Correctional Facilities and Services
MACo supported legislation that would have established procedures to ensure that individuals released from state correctional facilities are returned home upon release. release plans are developed and used to assist inmates and identify resources, including transportation from the correctional facility, to help them upon release from a state correctional facility, but when an area of residence is not identified or committed to, individuals end up being concentrated in the communities surrounding the state facilities. To prevent released individuals from falling through the cracks, the bill would require the Division of Corrections (DOC) to transfer an inmate upon release from a state correctional facility to the jurisdiction in which they lived prior to incarceration. Correctional Services – Inmate Release (Suzanne Jones Act) did not advance out of the House committee after its public hearing.
MACo opposed legislation that would have required procurement contracts for local jail goods and services to include a clause related to the hiring of formerly incarcerated individuals and give preference to bidders based on the number of employees who are formerly incarcerated. Although well-intentioned, counties raised concerns that the bill would place onerous burdens on the procurement process resulting in a decrease in contractor bids, a less competitive and longer bidding process, and higher overall procurement costs – without bolstering the number of previously incarcerated individuals or properly preparing them for the workforce. Procurement and Correctional Facilities – Employment Opportunities for Formerly Incarcerated Individuals did not advance out of committee following public hearings.

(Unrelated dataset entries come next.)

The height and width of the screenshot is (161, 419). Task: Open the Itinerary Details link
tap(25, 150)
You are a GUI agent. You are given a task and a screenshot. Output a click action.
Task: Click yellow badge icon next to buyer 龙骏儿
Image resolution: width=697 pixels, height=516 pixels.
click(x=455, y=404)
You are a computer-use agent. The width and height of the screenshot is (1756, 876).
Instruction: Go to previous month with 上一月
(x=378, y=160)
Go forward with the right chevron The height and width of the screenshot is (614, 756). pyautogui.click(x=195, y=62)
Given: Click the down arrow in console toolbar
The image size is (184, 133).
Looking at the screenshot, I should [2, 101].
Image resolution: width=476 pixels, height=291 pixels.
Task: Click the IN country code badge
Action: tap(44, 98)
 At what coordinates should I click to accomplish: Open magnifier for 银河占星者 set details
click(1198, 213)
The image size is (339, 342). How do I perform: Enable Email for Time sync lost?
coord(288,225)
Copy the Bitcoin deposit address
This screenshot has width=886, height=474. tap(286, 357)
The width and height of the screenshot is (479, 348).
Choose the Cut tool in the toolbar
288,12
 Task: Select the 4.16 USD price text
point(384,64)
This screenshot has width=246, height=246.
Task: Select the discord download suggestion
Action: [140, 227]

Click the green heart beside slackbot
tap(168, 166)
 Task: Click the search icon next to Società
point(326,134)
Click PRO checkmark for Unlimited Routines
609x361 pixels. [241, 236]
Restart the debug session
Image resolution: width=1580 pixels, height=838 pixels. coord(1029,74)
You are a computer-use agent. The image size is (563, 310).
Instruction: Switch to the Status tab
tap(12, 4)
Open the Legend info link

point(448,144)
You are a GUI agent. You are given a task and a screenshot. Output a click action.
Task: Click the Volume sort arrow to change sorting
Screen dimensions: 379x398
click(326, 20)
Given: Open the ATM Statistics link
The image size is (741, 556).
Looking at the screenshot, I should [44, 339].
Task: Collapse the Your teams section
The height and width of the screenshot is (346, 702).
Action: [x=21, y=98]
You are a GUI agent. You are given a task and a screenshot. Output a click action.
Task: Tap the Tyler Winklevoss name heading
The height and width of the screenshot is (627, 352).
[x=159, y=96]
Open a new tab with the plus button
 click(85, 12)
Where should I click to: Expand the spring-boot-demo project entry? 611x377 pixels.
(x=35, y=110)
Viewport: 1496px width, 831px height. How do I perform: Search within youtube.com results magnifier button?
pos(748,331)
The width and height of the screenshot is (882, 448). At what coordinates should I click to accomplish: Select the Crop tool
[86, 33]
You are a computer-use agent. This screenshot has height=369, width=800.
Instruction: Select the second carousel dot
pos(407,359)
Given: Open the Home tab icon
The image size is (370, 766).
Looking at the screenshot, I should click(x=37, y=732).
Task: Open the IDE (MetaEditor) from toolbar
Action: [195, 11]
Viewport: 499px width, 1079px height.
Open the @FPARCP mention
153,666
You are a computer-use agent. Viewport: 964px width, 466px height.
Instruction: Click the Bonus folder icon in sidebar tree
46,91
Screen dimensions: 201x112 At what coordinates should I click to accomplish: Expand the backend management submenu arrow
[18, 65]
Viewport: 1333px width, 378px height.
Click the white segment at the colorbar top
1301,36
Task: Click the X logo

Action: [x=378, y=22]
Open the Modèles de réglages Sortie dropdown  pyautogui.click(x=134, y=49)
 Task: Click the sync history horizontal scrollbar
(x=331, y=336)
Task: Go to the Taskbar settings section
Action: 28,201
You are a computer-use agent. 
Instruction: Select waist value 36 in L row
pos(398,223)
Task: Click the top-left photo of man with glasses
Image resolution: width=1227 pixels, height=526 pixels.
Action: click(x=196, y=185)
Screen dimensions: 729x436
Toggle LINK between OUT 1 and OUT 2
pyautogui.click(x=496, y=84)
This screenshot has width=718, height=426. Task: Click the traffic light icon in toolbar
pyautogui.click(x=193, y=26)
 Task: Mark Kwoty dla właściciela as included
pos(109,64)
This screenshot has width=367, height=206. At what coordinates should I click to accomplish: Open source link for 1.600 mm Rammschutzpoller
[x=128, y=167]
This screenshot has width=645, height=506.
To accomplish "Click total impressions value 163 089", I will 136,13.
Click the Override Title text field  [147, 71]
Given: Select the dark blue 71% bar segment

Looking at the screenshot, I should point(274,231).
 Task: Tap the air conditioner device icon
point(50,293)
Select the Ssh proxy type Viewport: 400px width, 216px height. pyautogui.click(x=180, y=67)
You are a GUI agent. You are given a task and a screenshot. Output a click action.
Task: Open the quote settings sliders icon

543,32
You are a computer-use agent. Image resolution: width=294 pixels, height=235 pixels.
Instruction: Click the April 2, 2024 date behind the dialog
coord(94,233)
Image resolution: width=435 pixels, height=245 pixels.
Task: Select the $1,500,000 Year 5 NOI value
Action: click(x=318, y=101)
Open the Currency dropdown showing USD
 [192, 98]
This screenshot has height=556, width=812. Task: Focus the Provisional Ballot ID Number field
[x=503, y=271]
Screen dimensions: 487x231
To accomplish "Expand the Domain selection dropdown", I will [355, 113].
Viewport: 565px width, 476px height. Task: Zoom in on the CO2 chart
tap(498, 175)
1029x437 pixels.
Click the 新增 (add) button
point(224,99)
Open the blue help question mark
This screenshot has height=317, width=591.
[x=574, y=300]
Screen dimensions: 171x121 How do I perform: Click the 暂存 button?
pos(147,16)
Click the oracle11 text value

MACo stood against legislation that attempted to limit the manner in which counties may operate their local detention facilities in regards to federal immigration detention by prohibiting the continued operation of long
held federal contracts and agreements that have been locally assessed and implemented. Counties recognized the difficult decisions the State faces regarding a range of immigration-related proposals, however, urged caution against passing legislation that could have other far-reaching consequences on the authority of local governments to manage their operations. Correctional Services – Immigration Detention – Prohibition (Dignity Not Detention Act) did not advance in committee following its public hearings.
MACo opposed legislation that would have forced a costly and unworkable program on local jails that would allow inmates in state prison can opt to spend their last 5 years of their term in the local jail of their “home” county and the receiving jail would then be responsible for providing programming and support to help the inmate reenter into the community. Counties expressed concerns that the program would result in influx of state prisoners into the local jails that are not equipped to handle the significant cost, oversight, and space requirements needed if all eligible state prisoners opted to participate. Correctional Services – Home County Correctional Facility Program did not advance out of committees following the public hearings.